**Texto de origem**

Excesso de sensibilidade - 17/05/2017
Wanda Camargo
É inegável o avanço que as novas tecnologias trouxeram ao dia-a-dia da maior parte das pessoas em países desenvolvidos ou emergentes, nunca antes a raça humana contou com tanta comida – embora ainda mal distribuída – e tanto conforto material.
A vida parece ter se tornado mais fácil para um grande número de pessoas, e como resultado a resistência psicológica em face de eventos desagradáveis parece tornar-se menor; ocorrências trágicas, tanto em questões materiais – desastres ambientais como inundações, ciclones, incêndios, perdas patrimoniais – quanto nas emocionais, como mortes de pessoas queridas, doenças graves ou situações estressantes, tornam indispensável certa resiliência, tais acontecimentos precisam ser vivenciados e ultrapassados, por mais graves que sejam.
Psiquiatras, psicólogos e médicos relatam a existência de um desejo de fuga de nossas responsabilidades, sob a égide do “sou muito sensível para suportar isso”, “isso” podendo ser uma doença grave na família, algum amigo com Alzheimer, problemas financeiros, o reconhecimento de nossa incapacidade em algumas áreas.
Estamos, como comunidade, sofrendo o que parece ser um excesso de suscetibilidade: não toleramos a menor crítica, não podemos ouvir que cometemos alguma falha, por menor que esta seja; achamos que somos perfeitos, e não admitimos descensos em nossa autoestima. Nas redes sociais apenas mantemos pessoas que pensam exatamente como nós, tem as mesmas opiniões políticas e iguais gostos, e relacionamentos amorosos são desfeitos com incrível celeridade ao menor sinal de “imperfeição” do outro.

**Enunciado da tarefa**
Transcreva do texto sobre o excesso de sensibilidade o trecho que começa em "Excesso de sensibilidade" e termina em "graves que sejam.". Os dados que vêm a seguir não serão necessários.

Dados coletados:
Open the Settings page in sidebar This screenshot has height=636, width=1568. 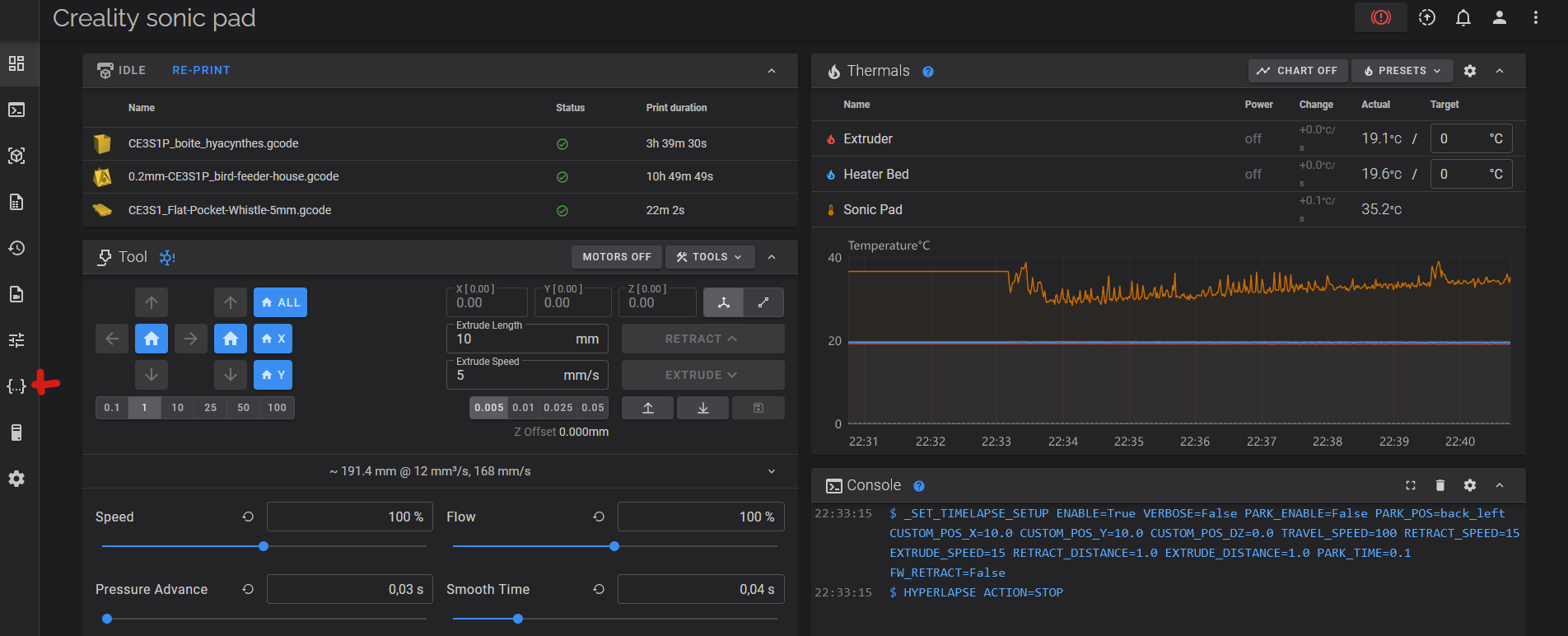coord(16,479)
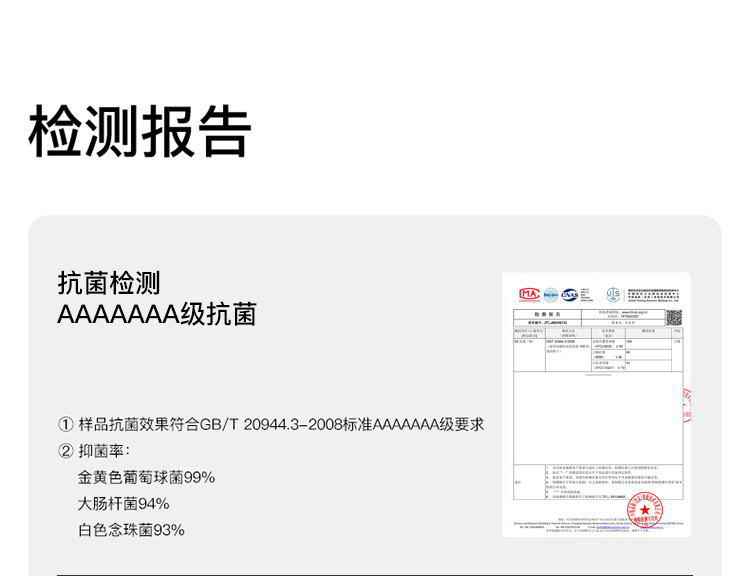The width and height of the screenshot is (750, 576).
Task: Click the 白色念珠菌93% line
Action: [131, 530]
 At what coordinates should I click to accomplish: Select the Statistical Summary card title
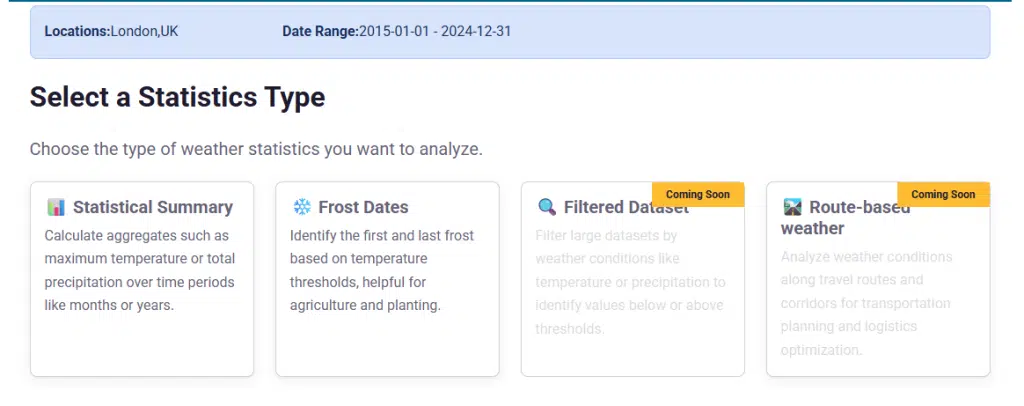coord(152,207)
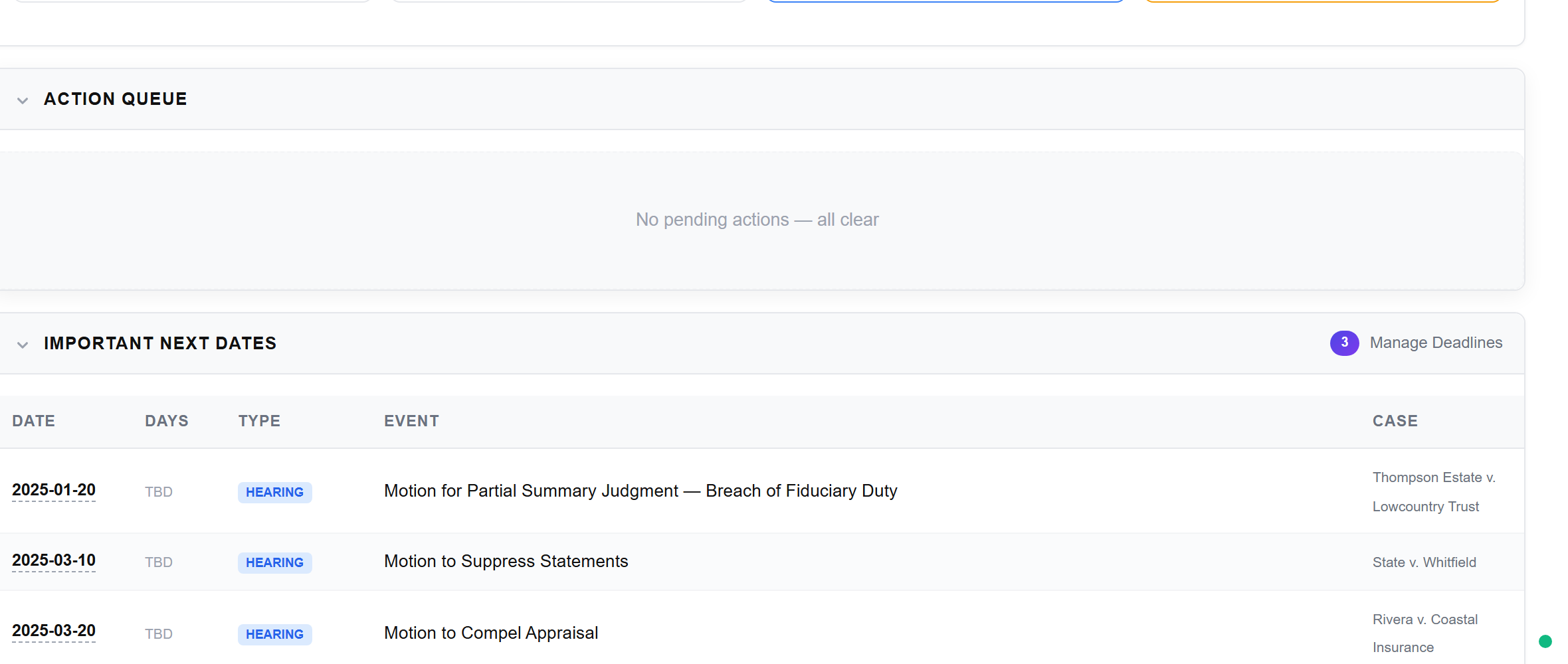
Task: Open the State v. Whitfield case entry
Action: click(1424, 562)
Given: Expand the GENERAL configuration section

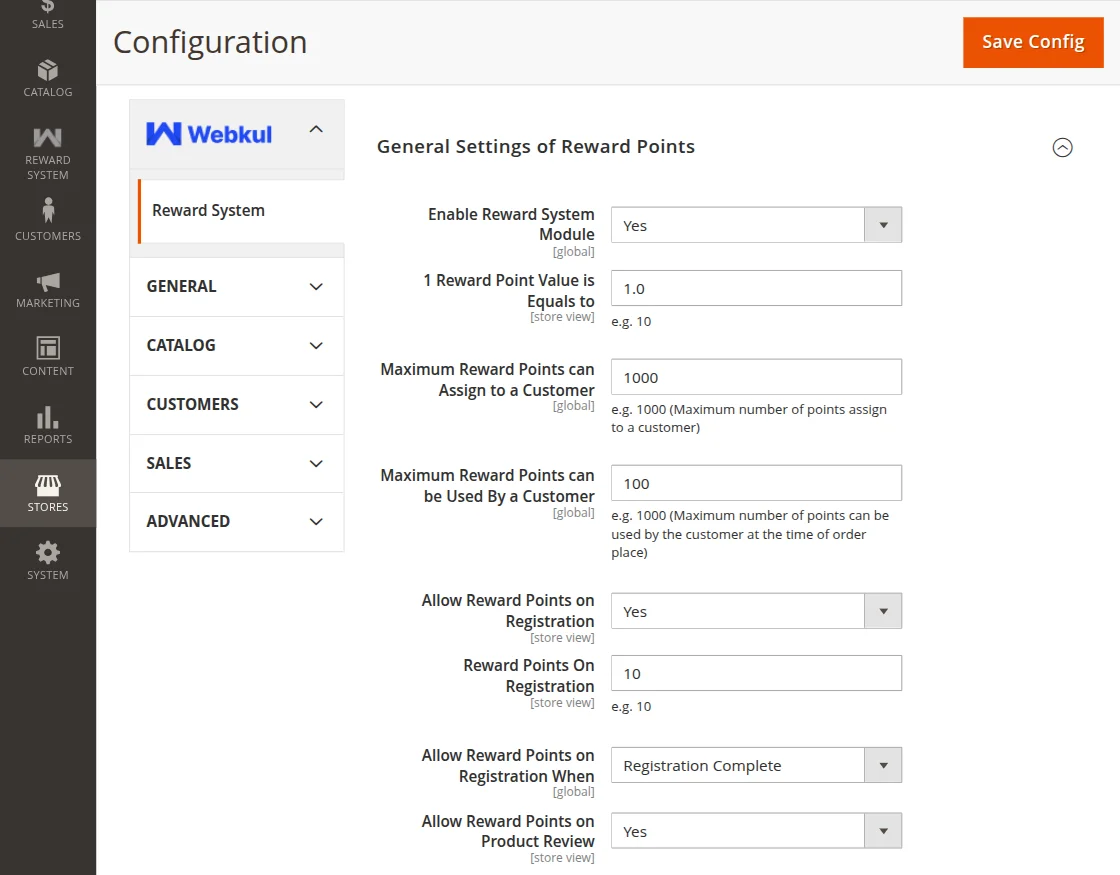Looking at the screenshot, I should [x=237, y=287].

**Resposta do exercício**
Excesso de sensibilidade - 17/05/2017
Wanda Camargo
É inegável o avanço que as novas tecnologias trouxeram ao dia-a-dia da maior parte das pessoas em países desenvolvidos ou emergentes, nunca antes a raça humana contou com tanta comida – embora ainda mal distribuída – e tanto conforto material.
A vida parece ter se tornado mais fácil para um grande número de pessoas, e como resultado a resistência psicológica em face de eventos desagradáveis parece tornar-se menor; ocorrências trágicas, tanto em questões materiais – desastres ambientais como inundações, ciclones, incêndios, perdas patrimoniais – quanto nas emocionais, como mortes de pessoas queridas, doenças graves ou situações estressantes, tornam indispensável certa resiliência, tais acontecimentos precisam ser vivenciados e ultrapassados, por mais graves que sejam.